そして雨宮に向き直ると、一瞬で間合いを詰め、刀を天に向かって高々と振り上げる。
雨宮は咄嗟に刀で防ごうと頭上に横一文字に刀を構える。
自分から誘導したとはいえ、思い通りの雨宮の行動にほくそ笑みながら、颯は雨宮の脳天に向かって刀を振り降ろす。
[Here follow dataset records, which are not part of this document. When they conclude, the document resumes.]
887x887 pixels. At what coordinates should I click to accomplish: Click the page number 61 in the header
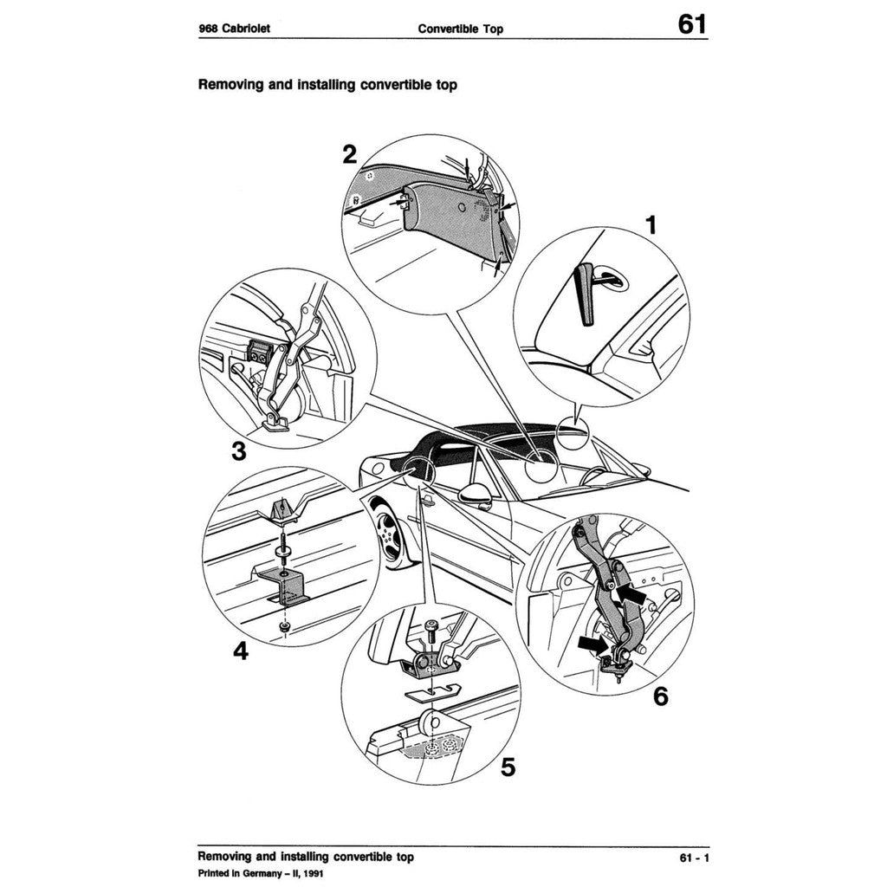691,23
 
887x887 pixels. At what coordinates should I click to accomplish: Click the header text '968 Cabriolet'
235,29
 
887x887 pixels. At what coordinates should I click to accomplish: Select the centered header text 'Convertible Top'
460,29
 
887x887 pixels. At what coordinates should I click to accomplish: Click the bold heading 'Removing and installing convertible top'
327,85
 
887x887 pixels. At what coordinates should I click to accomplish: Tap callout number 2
349,155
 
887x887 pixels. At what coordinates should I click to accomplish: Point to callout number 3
237,451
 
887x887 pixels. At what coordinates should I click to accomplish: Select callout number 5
508,767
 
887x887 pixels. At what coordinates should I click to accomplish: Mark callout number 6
660,696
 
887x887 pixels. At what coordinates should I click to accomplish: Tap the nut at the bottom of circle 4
284,625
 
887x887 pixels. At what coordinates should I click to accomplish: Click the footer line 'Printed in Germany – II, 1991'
261,873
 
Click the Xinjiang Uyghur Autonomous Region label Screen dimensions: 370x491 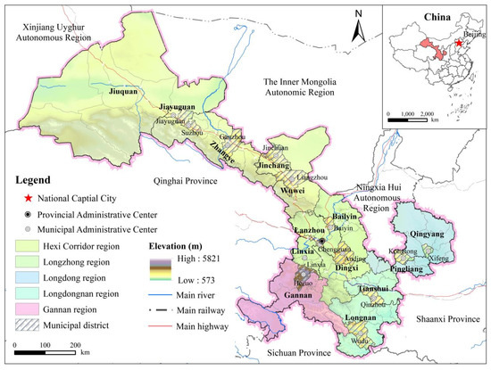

颯の一振りは、雨宮の脳天を割るかと思われたがそうではなかった。
速度こそ常軌を逸していたのだが、蒼の刀と接触するとピタリと停止した。
次の瞬間…雨宮の握る刀が一瞬で砕け散る。雨宮はその場に崩れ落ちる。
殺したのだろうか…?少し離れた位置にいる美稀には詳しい事は分からない。
颯はどこかに電話をかけ始める。
少し話したかと思ったら電話を切った。そして、美稀に歩み寄る。
一連の出来事を呆然と見ていた美稀に語りかける。
「姐さんにあとは任せる。今からこっちに向かってくるらしいから、それまで待機な」
簡単に報告する。
「あんた…刀、まだ持ってたんだ。私に闘えるか聞く前に…さっさとやっつけなさいよ。何考えてるのよ‼︎」
現実に戻ったのだろう。不平不満を喚く元気があるぐらいだから、問題ないだろう。
「とりあえず刀を拾って、頭の中で刀が消えるイメージを思い描け。やってみろ」
颯に促され、刀を拾い瞳を閉じながら言われた様に刀が消えるイメージを思い描く。
その手に握られた刀が光の粒となり消えていく。
颯の方も同じ様に刀を消す。
「美稀…勘違いするなよ」
颯はそう短く呟き、美稀を引き寄せてキスをする。
美稀の唇にも柔らかな感触が拡がっていく。
美稀も予想していたのであろう、瞳を閉じて颯の唇を貪っている。
能力を使用したが故に必要なキスを、『必要』以上に長く、『不必要』なまでに熱く行った2人。
それに対する反応は真逆。ホクホク顏の美稀と引き攣った顏の颯。
ちなみに並んで渚を待っている間、2人に会話は一切なかったのは言うまでもない。